Les salaires et les pensions représentent une part importante des dépenses publiques. Les retraites sont indexées sur le salaire minimum, ce qui se traduit par une hausse des dépenses exprimée par un pourcentage du PIB du pays. Concrètement, il faudrait relever l’âge de la retraite et revoir les conditions d’emploi généreuses des fonctionnaires.
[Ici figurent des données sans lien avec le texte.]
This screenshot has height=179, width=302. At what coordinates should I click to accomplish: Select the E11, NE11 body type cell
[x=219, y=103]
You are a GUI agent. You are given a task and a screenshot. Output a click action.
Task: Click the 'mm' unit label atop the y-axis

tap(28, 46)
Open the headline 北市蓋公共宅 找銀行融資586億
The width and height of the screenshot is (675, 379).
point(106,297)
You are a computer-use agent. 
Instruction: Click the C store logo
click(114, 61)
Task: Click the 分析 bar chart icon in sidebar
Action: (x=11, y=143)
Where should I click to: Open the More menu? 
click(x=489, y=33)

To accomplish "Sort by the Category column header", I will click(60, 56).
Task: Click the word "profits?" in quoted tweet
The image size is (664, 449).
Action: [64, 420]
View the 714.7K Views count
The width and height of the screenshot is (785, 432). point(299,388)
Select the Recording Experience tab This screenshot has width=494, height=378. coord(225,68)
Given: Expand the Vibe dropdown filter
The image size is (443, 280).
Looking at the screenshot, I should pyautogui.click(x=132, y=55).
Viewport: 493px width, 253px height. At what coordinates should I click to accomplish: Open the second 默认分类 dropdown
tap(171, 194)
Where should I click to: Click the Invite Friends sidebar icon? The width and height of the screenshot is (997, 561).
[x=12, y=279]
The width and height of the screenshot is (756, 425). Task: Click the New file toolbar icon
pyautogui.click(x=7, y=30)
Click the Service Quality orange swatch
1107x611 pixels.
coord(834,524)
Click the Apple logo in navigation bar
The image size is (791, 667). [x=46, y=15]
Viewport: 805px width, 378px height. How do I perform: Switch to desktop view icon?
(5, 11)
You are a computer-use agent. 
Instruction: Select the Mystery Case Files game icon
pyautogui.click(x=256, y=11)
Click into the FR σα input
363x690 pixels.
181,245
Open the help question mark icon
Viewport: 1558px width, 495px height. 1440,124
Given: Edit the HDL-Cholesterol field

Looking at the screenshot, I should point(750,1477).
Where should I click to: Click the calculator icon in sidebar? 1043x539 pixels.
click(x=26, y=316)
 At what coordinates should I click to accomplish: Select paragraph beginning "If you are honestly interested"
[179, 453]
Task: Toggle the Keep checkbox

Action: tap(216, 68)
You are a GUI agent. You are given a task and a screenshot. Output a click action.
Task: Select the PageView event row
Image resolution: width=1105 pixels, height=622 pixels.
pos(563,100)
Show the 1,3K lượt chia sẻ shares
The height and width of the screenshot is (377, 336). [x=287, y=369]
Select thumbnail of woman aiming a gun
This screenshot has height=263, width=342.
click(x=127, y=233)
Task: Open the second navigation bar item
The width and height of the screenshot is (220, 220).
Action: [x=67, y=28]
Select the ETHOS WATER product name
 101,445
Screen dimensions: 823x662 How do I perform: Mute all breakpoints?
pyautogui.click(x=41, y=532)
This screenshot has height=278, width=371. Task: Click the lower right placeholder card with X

Le marché s’attend à ce que le prochain président fasse voter une réforme des retraites. Bolsonaro en a parlé, mais tout est dans les détails et pour le moment, nous n’en avons guère. La bonne nouvelle, c’est que les élections ont vu une frange plus importante de ses supporters représentée à la fois dans les gouvernements des États et au Congrès. Il devrait donc avoir suffisamment d’appuis pour mettre les changements en œuvre. Le parlement brésilien sera plus conservateur que le précédent, ce qui devrait permettre de faire voter les réformes, qui incluent plus de privatisations. Elles ne toucheront peut-être pas la compagnie pétrolière nationale, Petrobras, mais ciblera sans doute de plus petites sociétés.

Comme indiqué précédemment, Guedes a défendu la lutte contre le déficit, l’amélioration de l’efficacité des sociétés publiques et la baisse de l’impôt des sociétés.

Conséquences internationales plus amples

Alors que les médias ont dépeint Bolsonaro comme un candidat d’extrême-droite en raison de certaines de ses mesures sociales, le Parti des travailleurs de gauche qui a dominé la scène politique brésilienne était plus en ligne avec les dictatures d’Amérique latine, une stratégie qualifiée de « Coopération Sud-Sud ». Or, elle ne s’est pas avérée très fructueuse pour le Brésil.

Bolsonaro a déclaré qu’il souhaitait se rendre en Israël et aux États-Unis à l’occasion de ses deux premiers voyages officiels hors du pays. Il veut augmenter les échanges commerciaux, réduire les taxes sur les importations et ouvrir l’économie. Il entend aussi signer des accords commerciaux avec les États-Unis et l’Europe, contrairement aux administrations précédentes qui ont fait chuter la balance extérieure.

Les perspectives pour le Brésil sont selon moi très bonnes compte tenu de l’état de l’économie et du marché, mais mieux vaut attendre de voir si Bolsonaro tient effectivement ses promesses de campagne. Pendant son mandat de représentant au Congrès, il n’a pas voté en faveur des mesures économiques conservatrices, et il n’a pas encore fait ses preuves. Une certaine part d’incertitude plane donc toujours sur le Brésil. Ce pays a néanmoins, selon nous, un fort potentiel de hausse.

Nous assisterons probablement à une « lune de miel » jusqu’à la fin de l’année, le temps que Bolsonaro dresse ses plans d’action et fixe des rendez-vous. Il s’agira de les mettre en œuvre l’année suivante, et nous observerons tout cela avec beaucoup d’intérêt.